Students representing universities and veterinary schools across the United States and Canada will come to Michigan State University (MSU) Nov. 20-21 to learn about and debate topics related to the welfare of animals in the tenth annual Intercollegiate Animal Welfare Judging and Assessment Contest.
The competition, which is divided into undergraduate, graduate and veterinary college divisions, allows students to compete in events focused on increasing the understanding of welfare and care issues affecting animals used for human purposes, including food production, research and companionship. The event promotes students’ critical thinking, teaches ethical reasoning skills, encourages objective assessments based on science, and improves persuasive public speaking and presentation skills.
“There is still a large portion of the public that doesn’t understand the difference between animal welfare and animal rights, but they’re still very sensitive to the issues,” said Camie Heleski, MSU animal science instructor and one of the founders of the contest and coach for the MSU undergraduate judging team. “Students who compete in this contest are able to gain a greater understanding of and appreciation for all that’s encompassed by the term “animal welfare.”
“Having a sound knowledge of the fundamentals and factors contributing to good animal welfare and not basing decisions solely on emotion or assumptions is key,” she added. “Students can put this knowledge to use to better communicate with their peers and make well-informed decisions in their future careers.”
On the first day of the competition, students will attend educational seminars presented by animal welfare experts from across the Midwest and Canada that are focused on the species they will evaluate in the contest. This year’s scheduled presenters are Derek Haley, Ontario Veterinary College at the University of Guelph, on welfare concerns related to beef cattle; Katherine Houpt, professor emeritus at Cornell University and consultant with Animal Behavior Consultants of Northern Michigan, on welfare related to working and service dogs; Suzanne Millman, College of Veterinary Medicine at Iowa State University, on the welfare of broiler chickens; and Cynthia Bennett, Director of Animal Welfare at the Detroit Zoo, on welfare concerns pertaining to giraffes.

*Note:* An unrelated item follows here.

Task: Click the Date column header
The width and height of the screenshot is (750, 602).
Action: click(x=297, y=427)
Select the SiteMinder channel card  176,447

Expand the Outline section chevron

Following the seminars, students will compete in the team assessment event, working in groups to assess the welfare of animals housed at the MSU Beef Cattle Research Center. In both the team and individual events, students must assess health and behavioral indicators related to animal welfare. Following the farm assessment, teams will prepare an oral presentation defending their findings that will be delivered to a panel of judges made up of animal welfare experts, including speakers from the educational seminars.
On the second day of the contest, students will work individually to evaluate welfare scenarios in each of three categories – companion animals, animals used in agriculture, and exotic or laboratory animals. Scenarios this year will focus on working and service dogs, broiler chickens and giraffes, respectively. Depending on the animal species being evaluated, competitors will compare either individual animals, entire farms or different laboratory settings. They will rank the animals or settings from best to worst according to welfare indicators. After completing their assessments, students will prepare and deliver oral reasons defending their findings to the judges.

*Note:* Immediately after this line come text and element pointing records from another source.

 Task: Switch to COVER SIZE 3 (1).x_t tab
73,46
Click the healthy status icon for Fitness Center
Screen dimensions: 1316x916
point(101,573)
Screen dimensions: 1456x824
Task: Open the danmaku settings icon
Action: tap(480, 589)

The judges will evaluate and compare the quality of welfare in each scenario. Based on their assessment, they will come up with an official placing – or ranking – for each species scenario. The closer that students come to matching the judges’ official placings, the higher they score. Judges will calculate total scores based on team event presentations, individual scenario placings and oral reasons scores.
“No matter whether these students plan to become livestock producers, animal welfare auditors, veterinarians, zoo keepers or pursue a related animal field, they are learning practical and applicable skills that will transfer over to their careers,” Heleski said. “They are learning how to use scientific findings to make decisions, and down the road, they’ll be able to work more effectively with their customers or clients who value the fact that animals are being well cared for based on proven findings.”
This year’s contest will be hosted by MSU and the MSU Animal Behavior and Welfare Group (ABWG) with support from the American Veterinary Medical Association and the MSU Department of Animal Science.
The MSU ABWG studies various animal well-being issues. Its mission is to develop practical solutions for improving the general well-being and long-term welfare of animals based on sound science and providing the necessary training to implement these solutions.